··· Task inputs

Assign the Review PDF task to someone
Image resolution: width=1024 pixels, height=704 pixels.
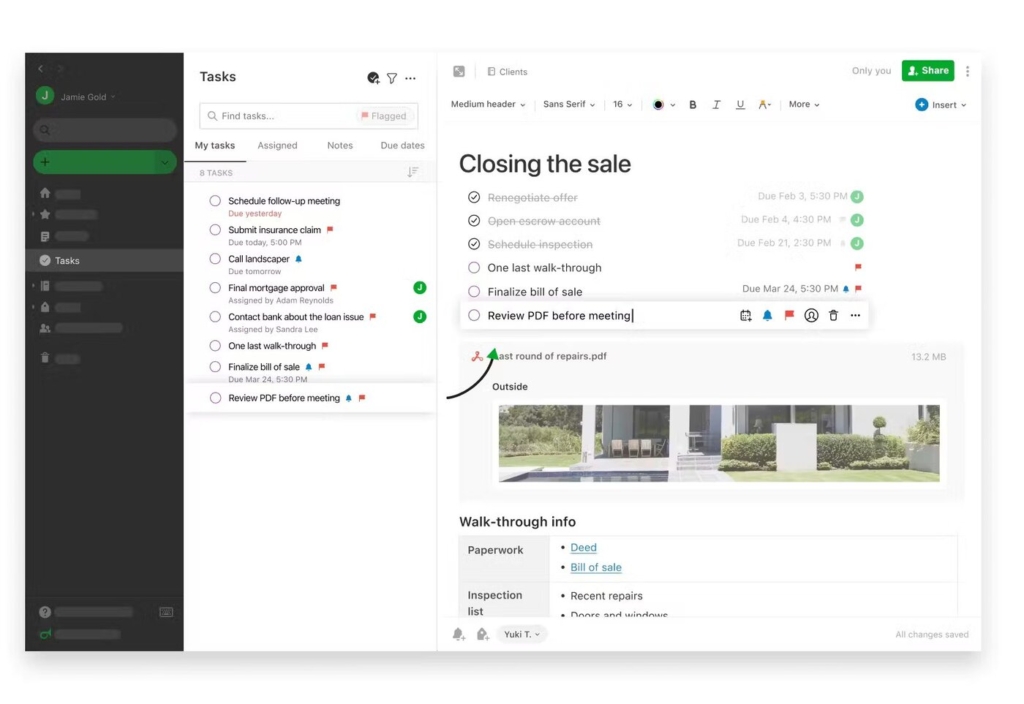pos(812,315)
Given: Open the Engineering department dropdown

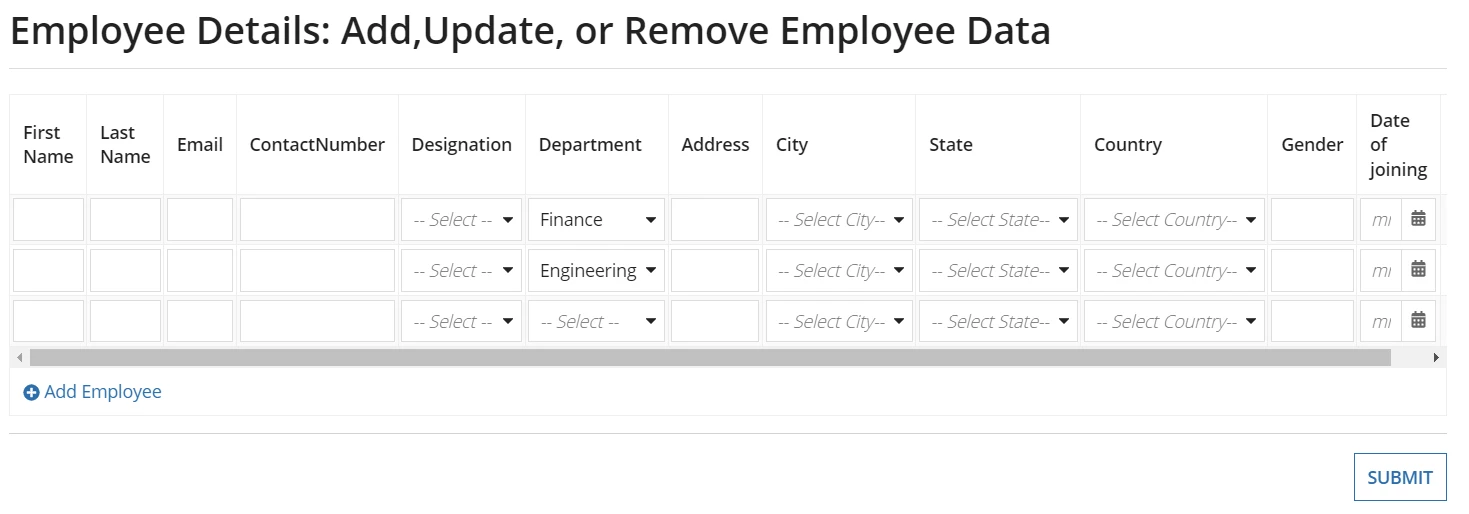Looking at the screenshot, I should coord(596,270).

······
··· Task inputs

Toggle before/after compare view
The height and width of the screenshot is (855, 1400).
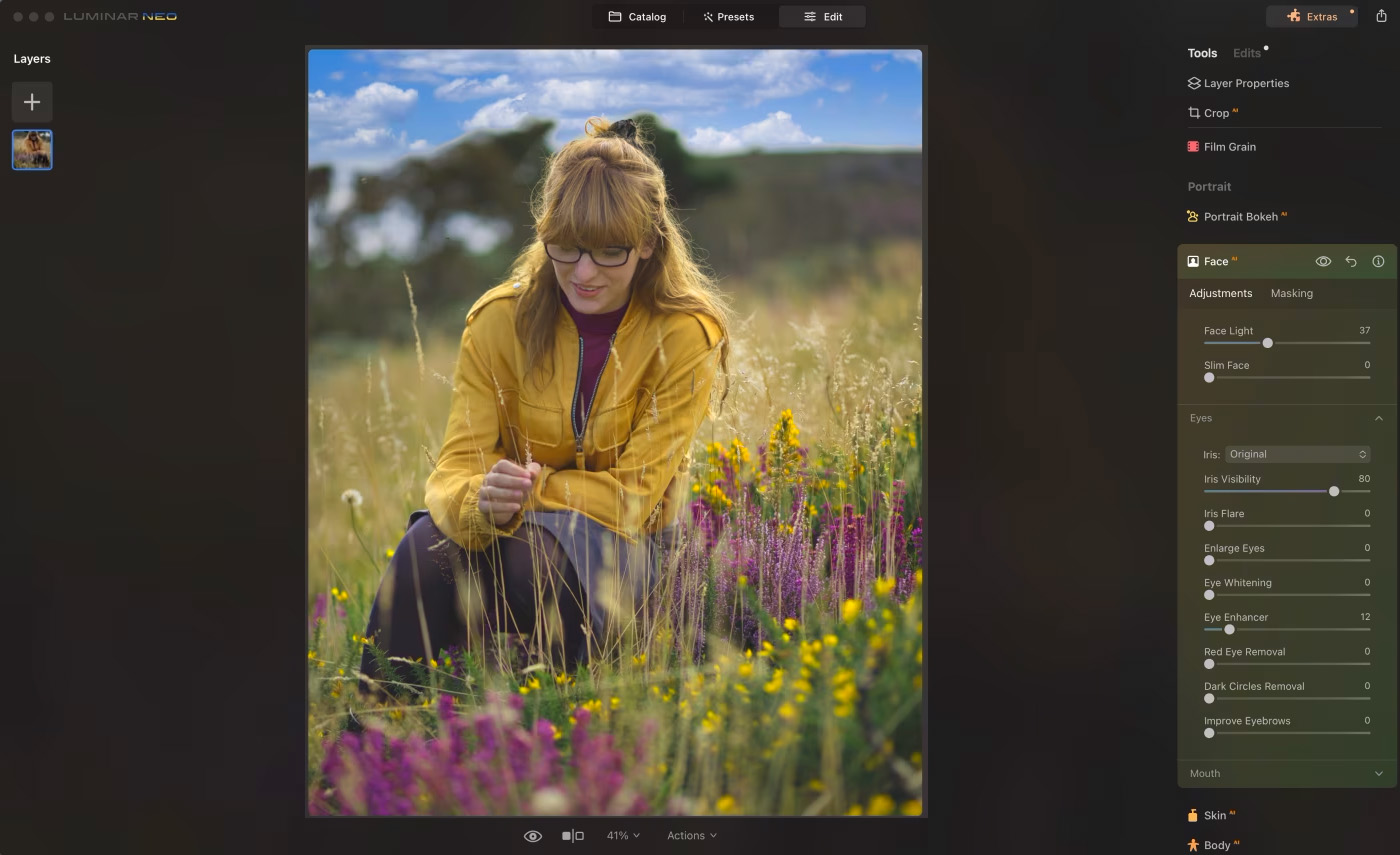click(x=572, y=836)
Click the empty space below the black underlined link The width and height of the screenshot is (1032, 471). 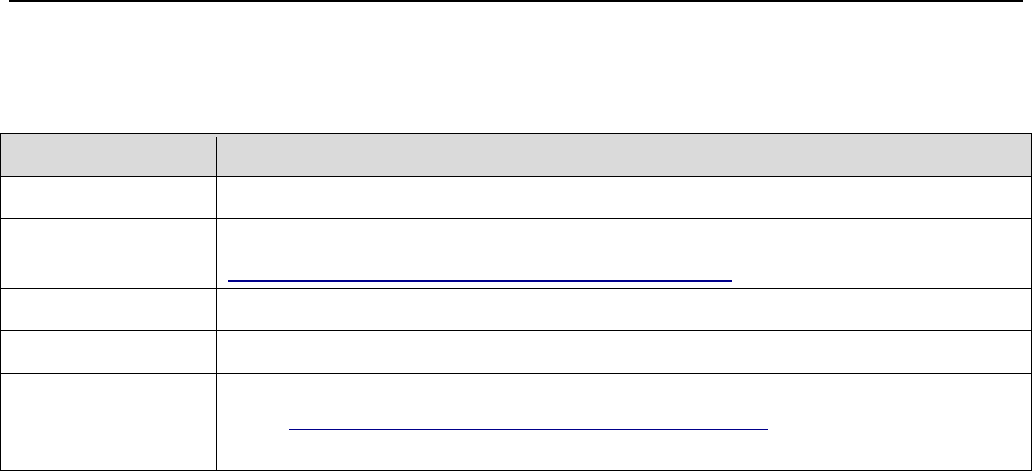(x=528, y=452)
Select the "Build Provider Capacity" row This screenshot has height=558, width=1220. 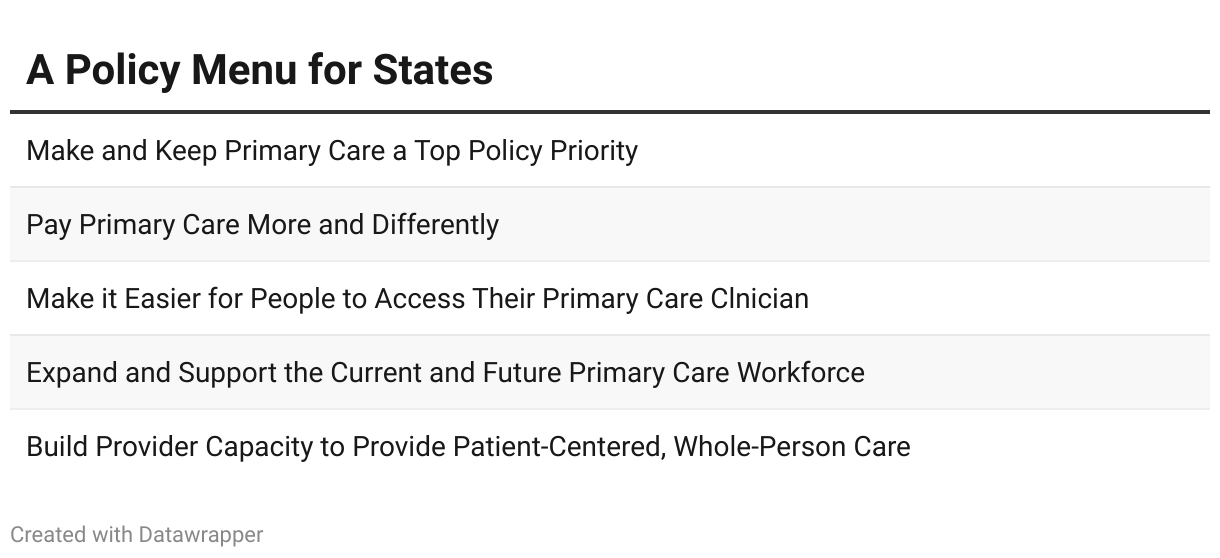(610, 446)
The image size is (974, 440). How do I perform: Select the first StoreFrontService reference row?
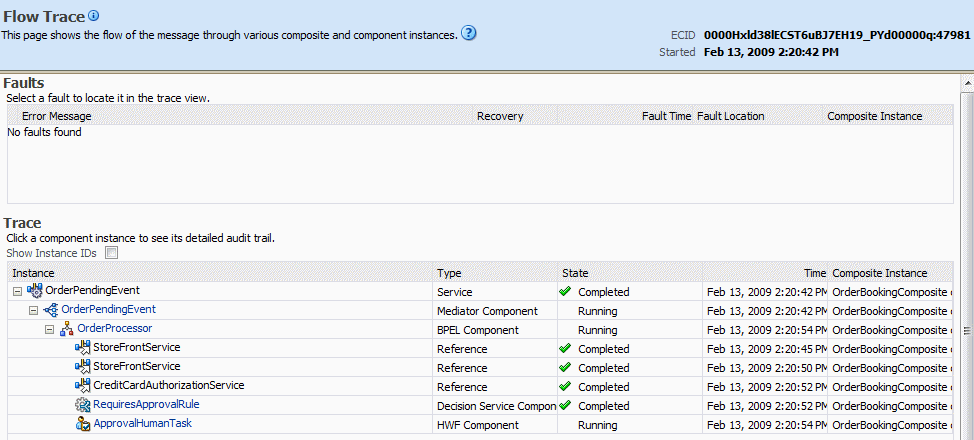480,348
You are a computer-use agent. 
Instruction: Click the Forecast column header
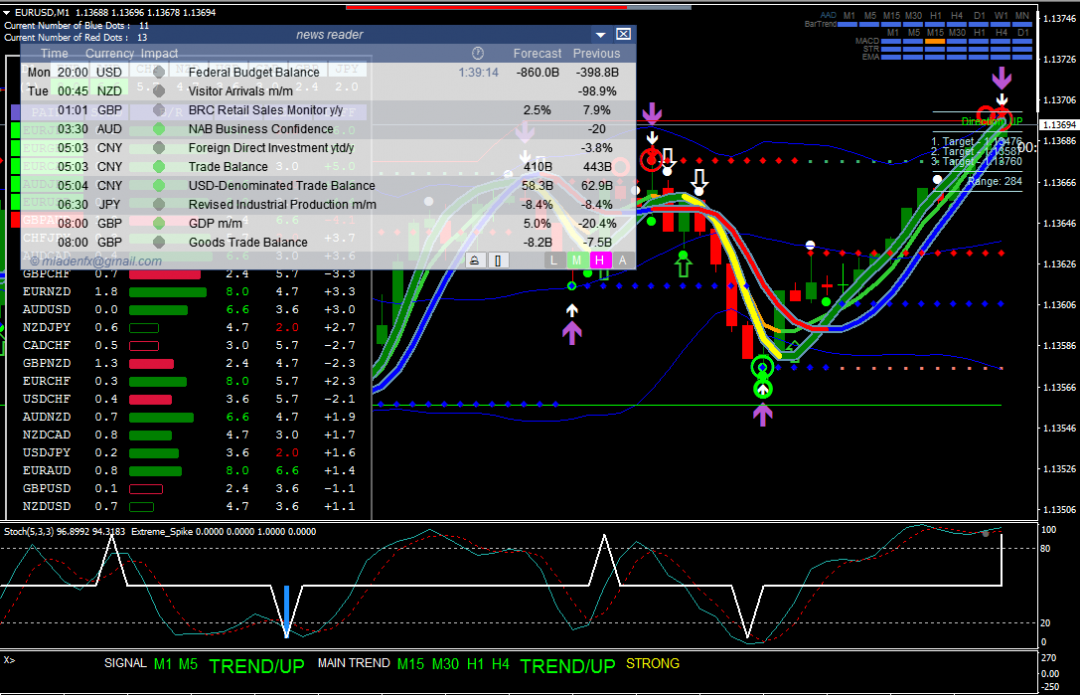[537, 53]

······

→ **Task description**:
Substitute "menu" for "dropdown" in the lines from the one with "Assign the Review PDF task to someone" up to and including the one with "Looking at the", and write those lines out again with nothing else changed. Leave the pictures out.

→ **Answer to the problem**:
Assign the Review PDF task to someone
Image resolution: width=1024 pixels, height=704 pixels.
pos(812,315)
Given: Open the Engineering department menu

Looking at the screenshot, I should coord(596,270).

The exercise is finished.